--- START OF Input ---

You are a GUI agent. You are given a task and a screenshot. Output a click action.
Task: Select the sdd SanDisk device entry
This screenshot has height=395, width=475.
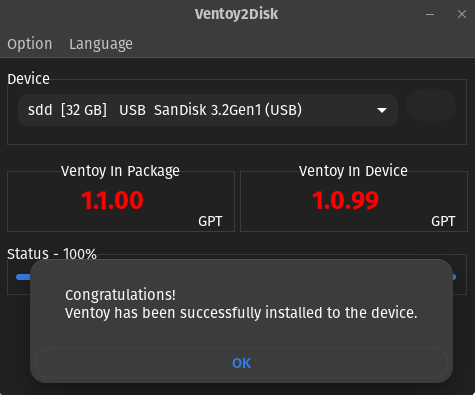click(x=208, y=110)
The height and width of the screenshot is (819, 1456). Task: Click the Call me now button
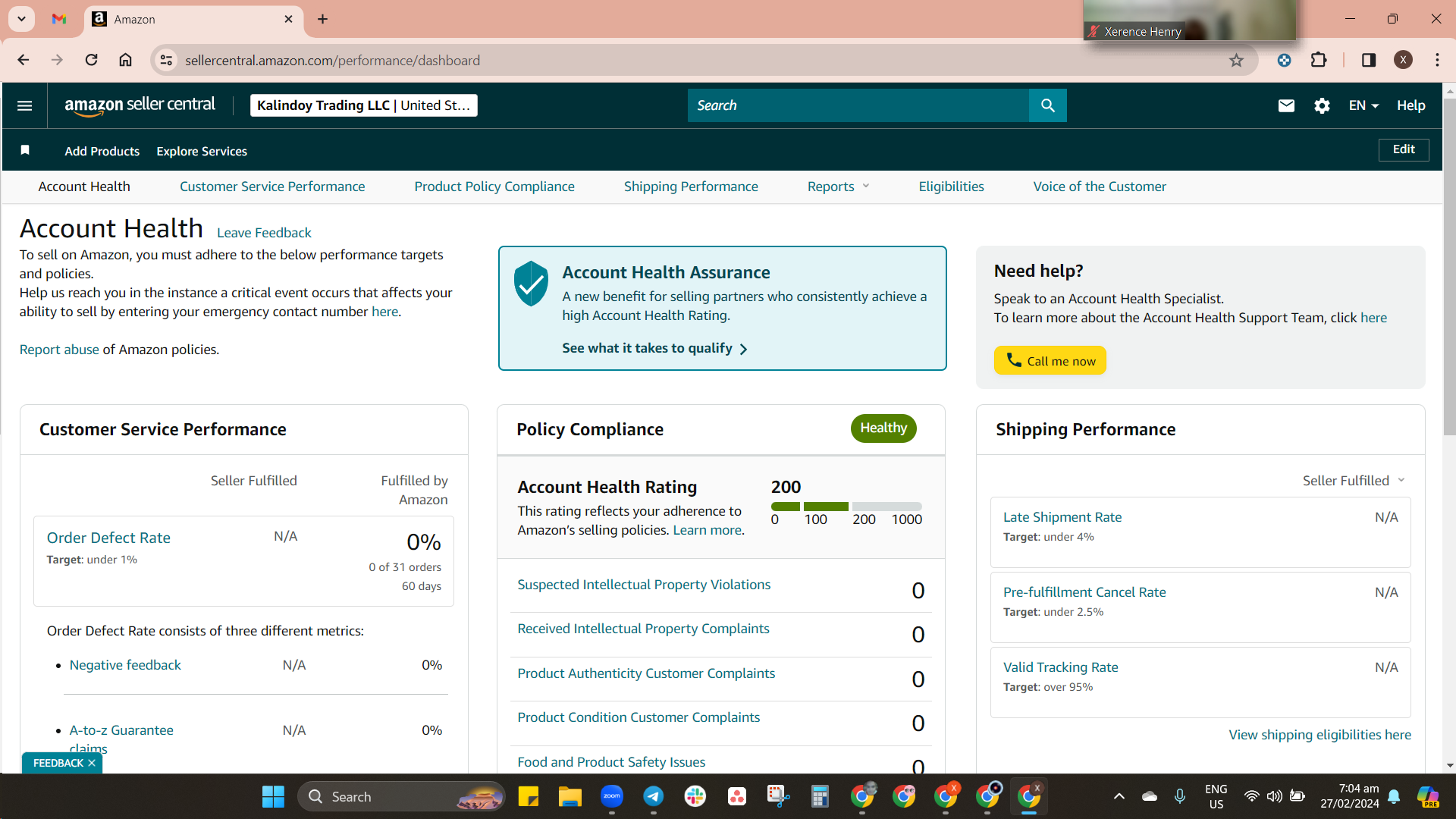click(x=1050, y=360)
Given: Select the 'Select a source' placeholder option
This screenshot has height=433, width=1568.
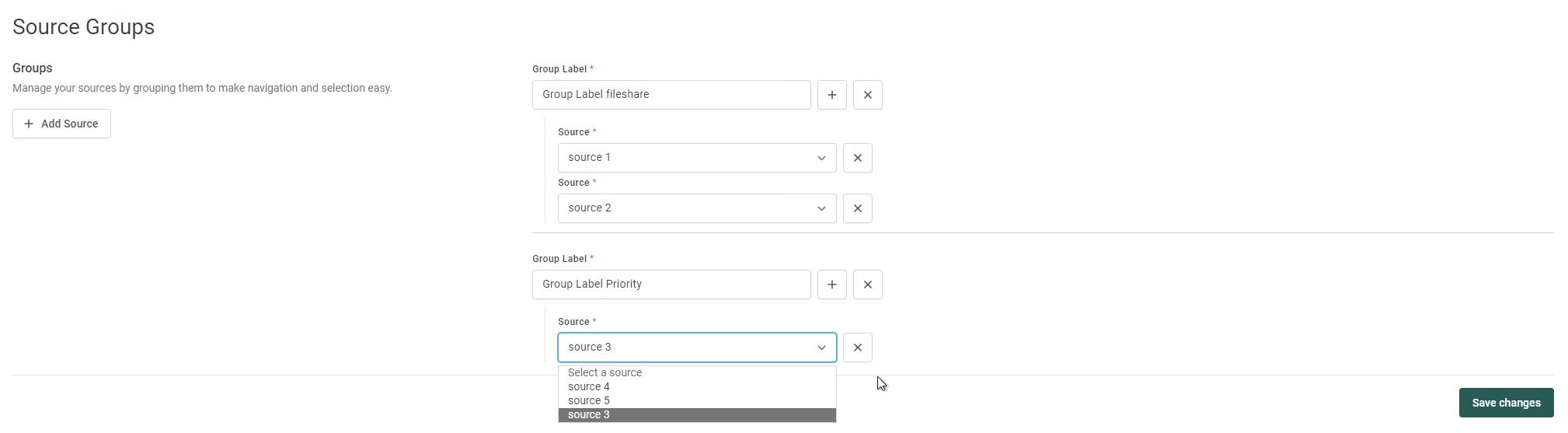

--- END OF Input ---

== The task ==
Quote the text of all the records verbatim, leaving out the pictures.

== Solution to this problem ==
You are a GUI agent. You are given a task and a screenshot. Output a click action.
Task: Select the sdd SanDisk device entry
This screenshot has height=395, width=475.
click(x=208, y=110)
The height and width of the screenshot is (819, 1456). Task: Click the Call me now button
click(x=1050, y=360)
Given: Select the 'Select a source' placeholder option
This screenshot has height=433, width=1568.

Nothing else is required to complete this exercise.